Leading the Ted Lasso way blog article was written by Jennifer Gay, Team Leader, Therapeutic Services at Australian Childhood Foundation.

Have you ever watched an episode of the hit television show, Ted Lasso? Maybe you’re a fan like me, or maybe you’re wondering why we’re talking about it in a professional blog. In my leadership role at Australian Childhood Foundation, I am a team leader and supervisor of staff. Recently, I started to think about how this feel-good, optimistic show that made me laugh and cry over three seasons also aligned with the work of Brené Brown and Michelle Bihary, who have influenced my learning as a leader at work. 

In 2020, I completed Brené Brown’s ‘Dare to Lead’ training. This was a real turning point in my development of leadership skills. Some of the things that stuck with me the most were her messages that “Clear is kind. Unclear is unkind,” “Who we are is how we lead,” and “Live into your values”. Brown’s work is all about being brave, vulnerable and being prepared to have tough conversations and doing it all with empathy and self-compassion.

The themes of being vulnerable, having empathy and a positive outlook, and fostering teamwork are the main messages of Ted Lasso too. For example, Ted’s approach to soccer is that the team dynamic is key. He says, “For me, success is not about the wins and losses. It’s about helping these young fellas be the best versions of themselves on and off the field”. In my work, I also hope to support staff to be the best they can be in their work, just as Ted connects with and motivates his team and holds space for curiosity rather than judgement. I think that as leaders it would be great if we could all strive to be a bit like Ted.  

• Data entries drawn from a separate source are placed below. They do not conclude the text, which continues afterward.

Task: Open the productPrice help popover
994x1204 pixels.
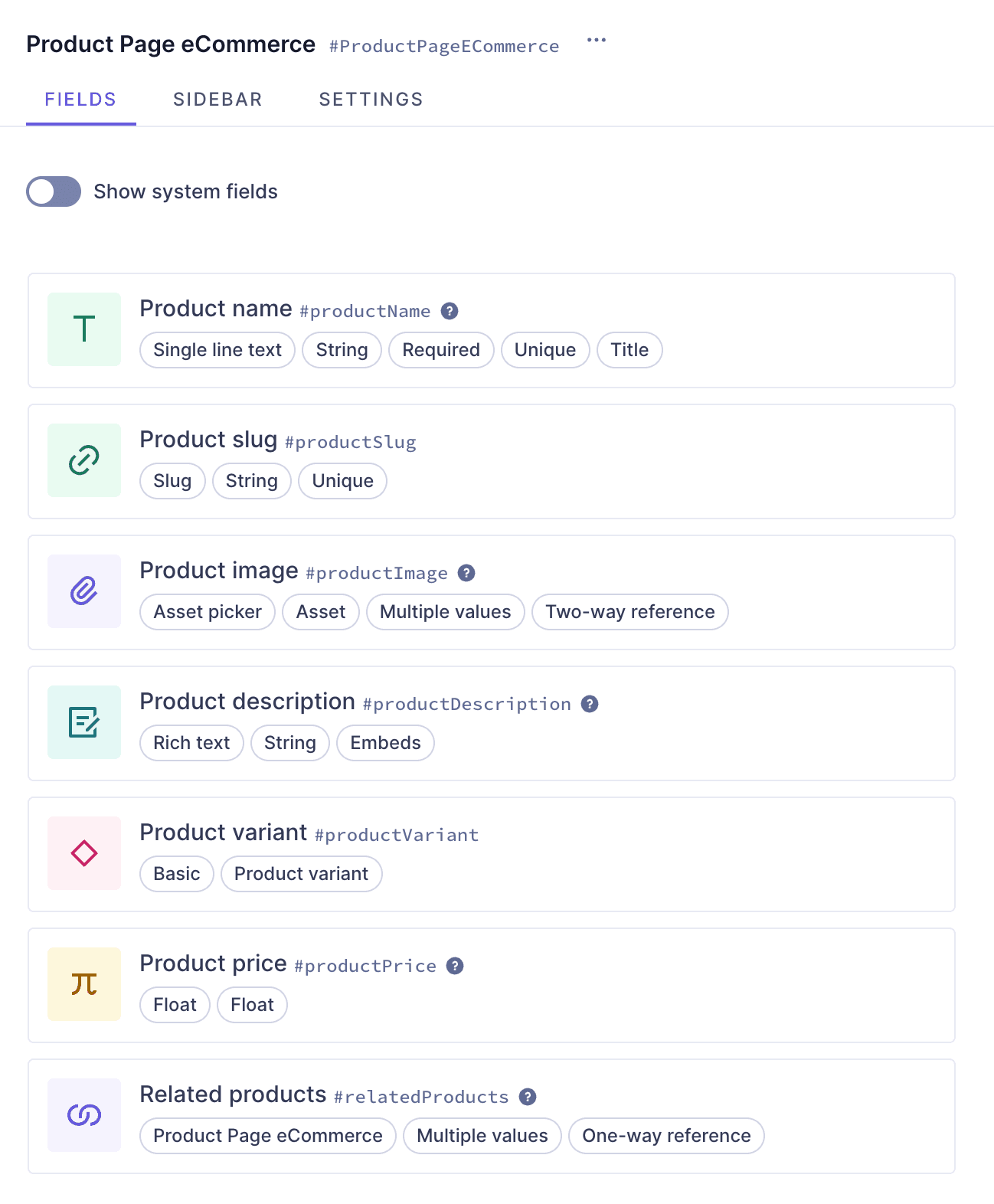Action: [x=453, y=966]
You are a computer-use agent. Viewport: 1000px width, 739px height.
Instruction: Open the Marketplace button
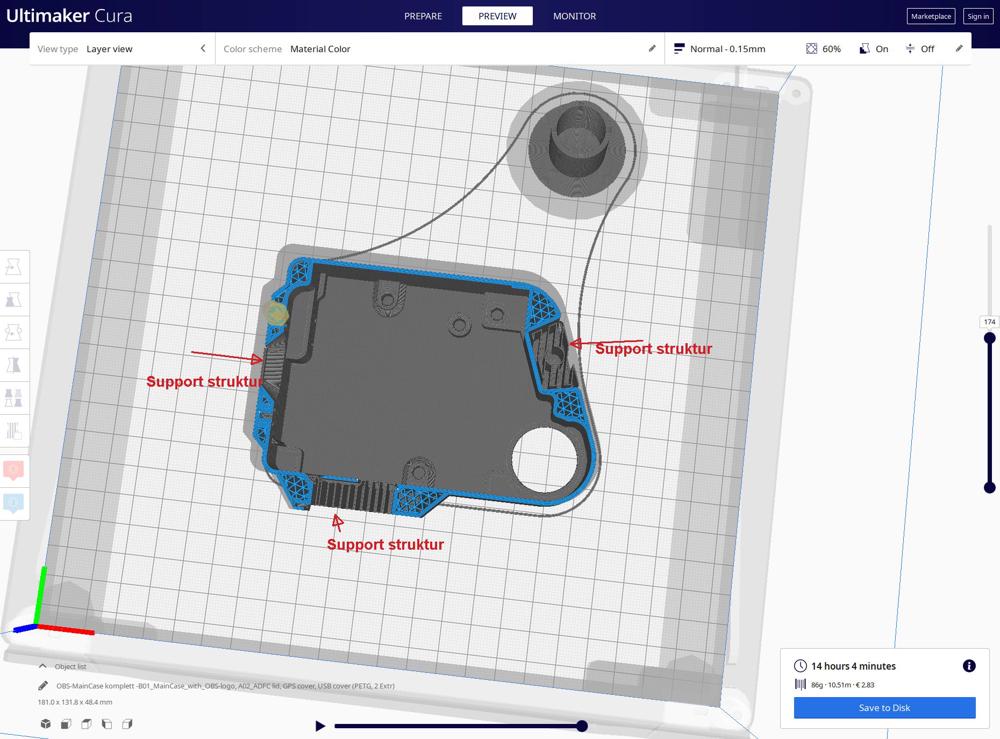point(930,16)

This is also reflected in Michelle Bihary’s ‘Thriving Professional Women’ course. Bihary believes that “you can’t lead others if you can’t lead yourself”. Her strong emphasis on self-leadership has required me to think deeply about who I am as a leader, who I want to be, and how to get there. She says, “The best leaders contribute to the success and wellbeing of the workplace, through their emotional intelligence and presence, amplifying the performance, creativity, innovation and engagement of your people”. This also holds parallels with Ted Lasso – the philosophy of the show centres around positivity, kindness and empathy which are all excellent traits for a leader and supervisor to have, alongside the belief that together, great things can be achieved by a team. 

One of the most significant lessons that I’ve taken from Ted Lasso is that of ‘Imposter Syndrome’ or questioning whether I have the skills required to do the job. Ted is an American football coach who moves to England to coach a team in a game he knows nothing about – he is the ultimate imposter. However, he approaches the task with confidence and a willingness to learn. His experience highlights the need to continue learning as a leader, and that indeed leadership is a journey and not a destination. Each experience, be it positive or negative, challenging, or joyful, is part of a rich journey that challenges me to reflect on how I show up and what my values are.  

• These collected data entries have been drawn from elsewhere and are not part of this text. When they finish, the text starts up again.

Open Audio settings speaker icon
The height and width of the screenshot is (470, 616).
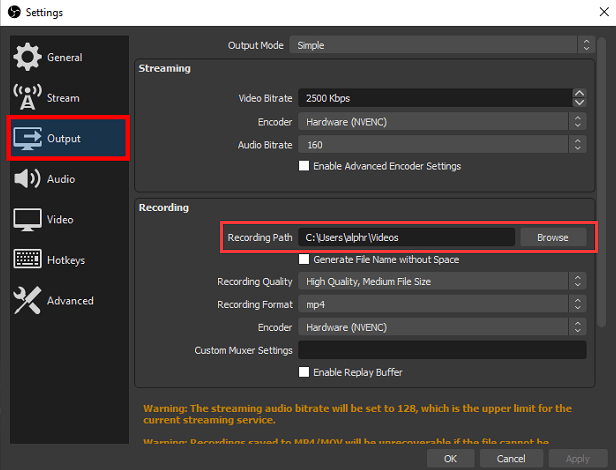point(27,179)
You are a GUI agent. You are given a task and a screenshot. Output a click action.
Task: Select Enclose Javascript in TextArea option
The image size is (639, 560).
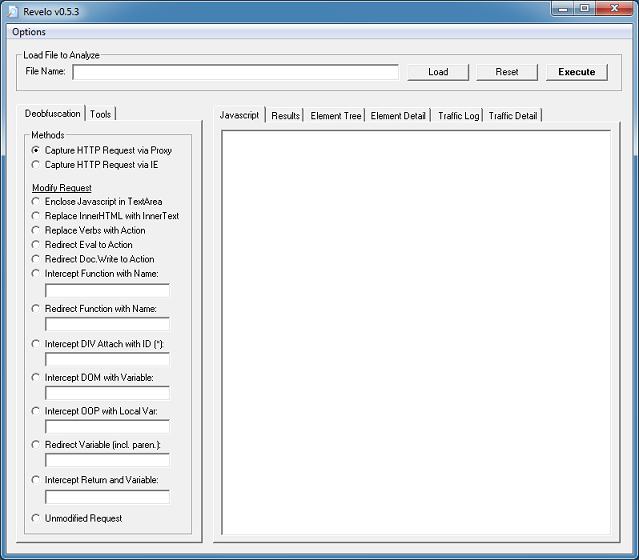(37, 202)
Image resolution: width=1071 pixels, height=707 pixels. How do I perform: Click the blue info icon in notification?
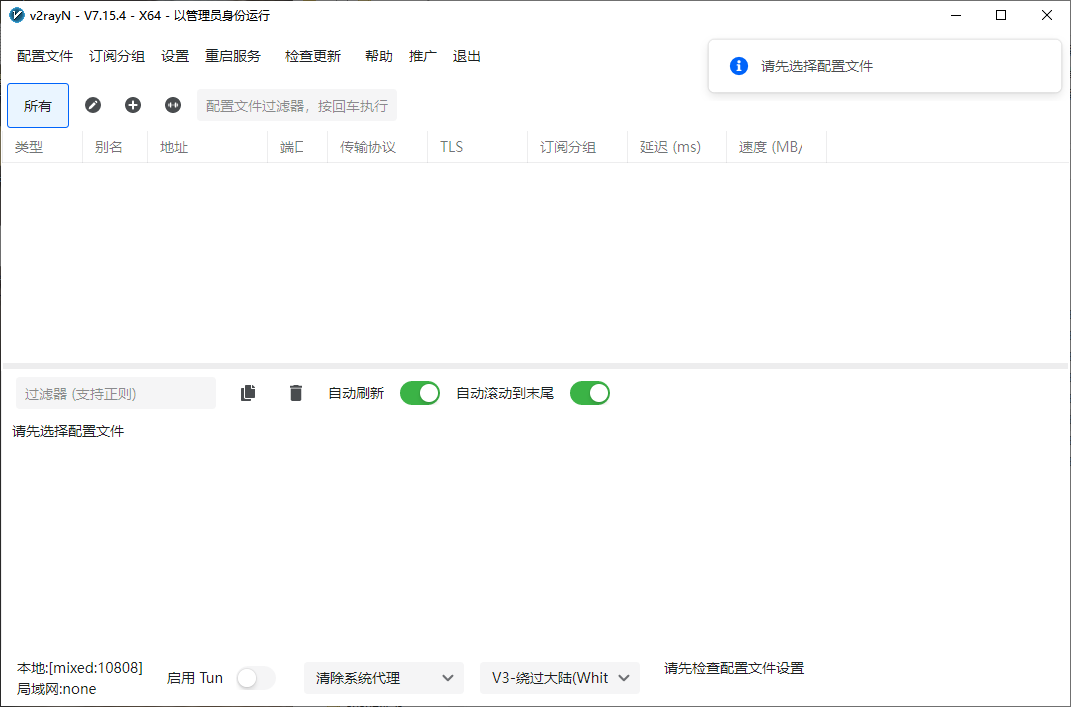(739, 66)
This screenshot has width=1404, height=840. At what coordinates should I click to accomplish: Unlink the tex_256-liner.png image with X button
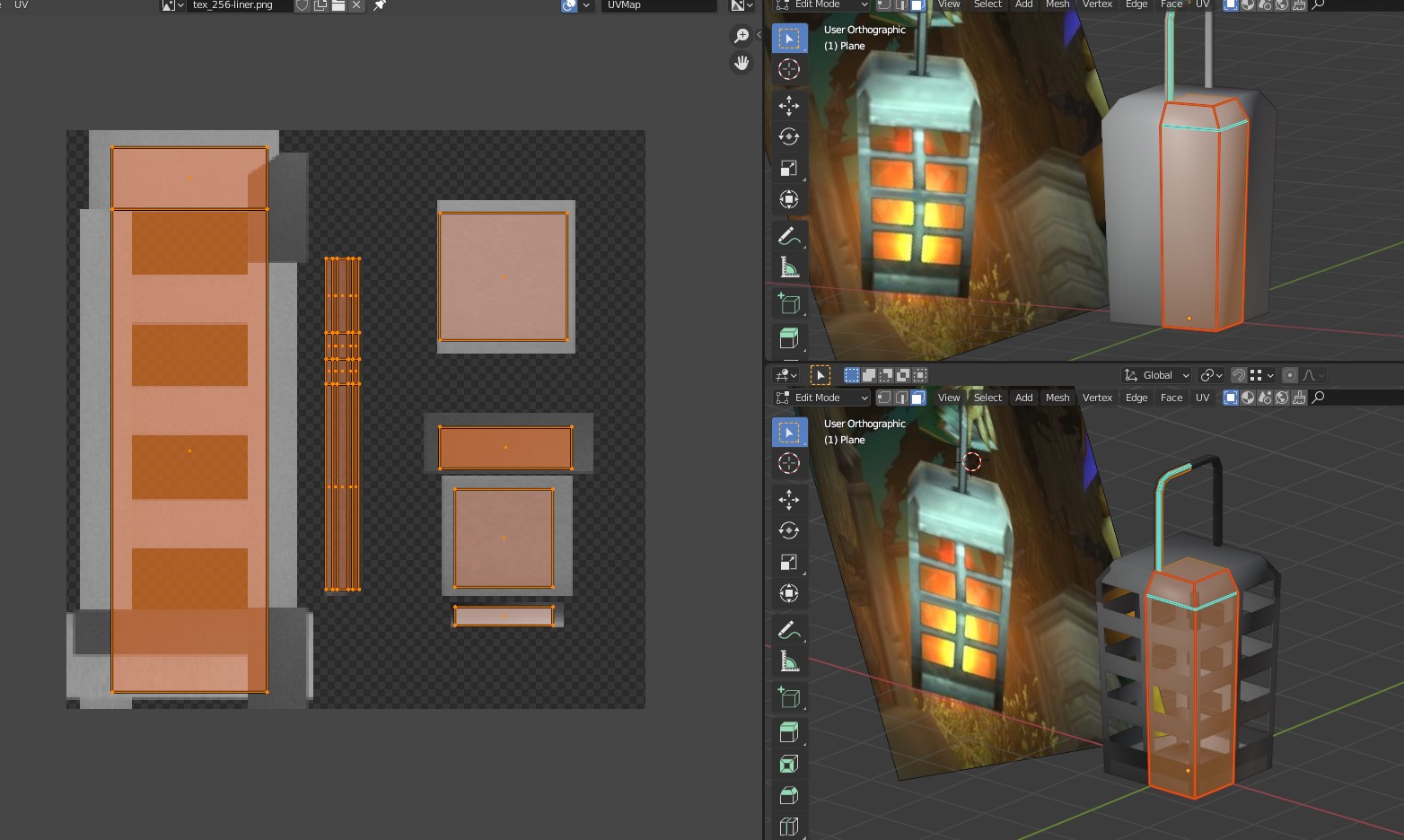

Just like Ted, I will strive to continue to have clear and open conversations, learning from and supporting others along the journey. I may not be as inspiring in my leadership style, but I can always aim to lead with kindness, compassion, and empathy both for myself and for others whilst being prepared to be a lifelong learner. As Ted says, “Taking on a challenge is a lot like riding a horse, isn’t it? If you’re comfortable while you’re doing it, you’re probably doing it wrong”.